Report: Climate Change Could Threaten Global Wine Supply

Human-caused climate change could slash the amount of areas on the planet capable of growing and sustaining existing wine varieties, a study released Monday suggests.
Lasseter Winery via Unsplash

Any change in the earth’s temperature could slash the amount of areas on the planet capable of growing and sustaining existing wine varieties, a study released Monday suggests.

This is because wine grapes are extremely sensitive to the changes in temperature and season.

“In some ways, wine is like the canary in the coal mine for climate change impacts on agriculture because these grapes are so climate-sensitive,” said study co-author Benjamin Cook of Columbia University’s Lamont-Doherty Earth Observatory.

The study was conducted by combining long-term records with global data on where different wine grapes are planted, USA Today reports. The 11 varieties of wine grape chosen included Cabernet Sauvignon, Chardonnay, Grenache, Merlot and Sauvignon Blanc.

Wine-growing regions that are already warm now – such as Italy, Spain and Australia – will see the largest losses as the planet heats up.

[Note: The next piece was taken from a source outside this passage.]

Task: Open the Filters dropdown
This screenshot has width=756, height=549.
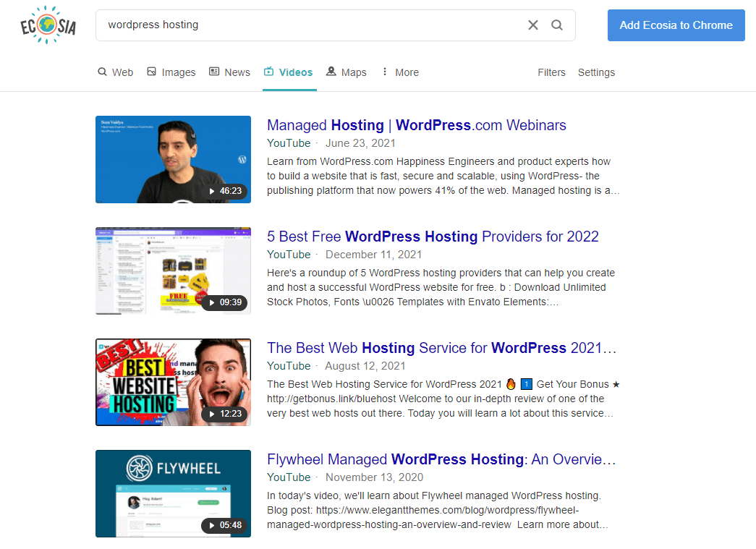Action: coord(551,72)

But the scientists say cooler wine-growing regions in countries like Germany, New Zealand and the U.S. Pacific Northwest could be relatively unscathed and ultimately change their grape varieties to mirror the changes in climate.

Increasing diversity within crops may be a powerful way to reduce agricultural declines from climate change, which is why the team behind the study said the glass was not necessarily half empty, the Guardian reports.

Ignacio Morales-Castilla, the co-author from the University of Alcalá, Spain, said: “The positive message is that we can still adapt viticulture to climate change – and diversity is a very interesting tool to do that. But the warning … is we should limit warming [as much as] possible, because the more warming we have, the fewer options for adaptation.”

The study has limitations, including the fact it only looks at a handful of the more than 1,100 varieties of wine grape. Morales-Castilla suggested other varieties might offer greater potential for adaptation as the climate continued to heat up.

The team said mitigation efforts were not without their problems: replanting or regrafting vineyards is expensive. There are also complex rules about how wines are labelled: for example, the name “champagne” can legally be used only if the sparkling wine comes from the Champagne region of France.

However, switching wine grape varieties could come with significant legal, cultural and financial challenges, USA Today added.

“Conversations in Europe have already begun about new legislation to make it easier for major regions to change the varieties they grow,” said study co-author Elizabeth Wolkovich of the University of British Columbia in Vancouver.

“But growers still must learn to grow these new varieties,” she said. “That’s a big hurdle in some regions that have grown the same varieties for hundreds and hundreds of years, and they need consumers who are willing to accept different varieties from their favorite regions.”

The full findings of the study were published in the journal Proceedings of the National Academy of Sciences.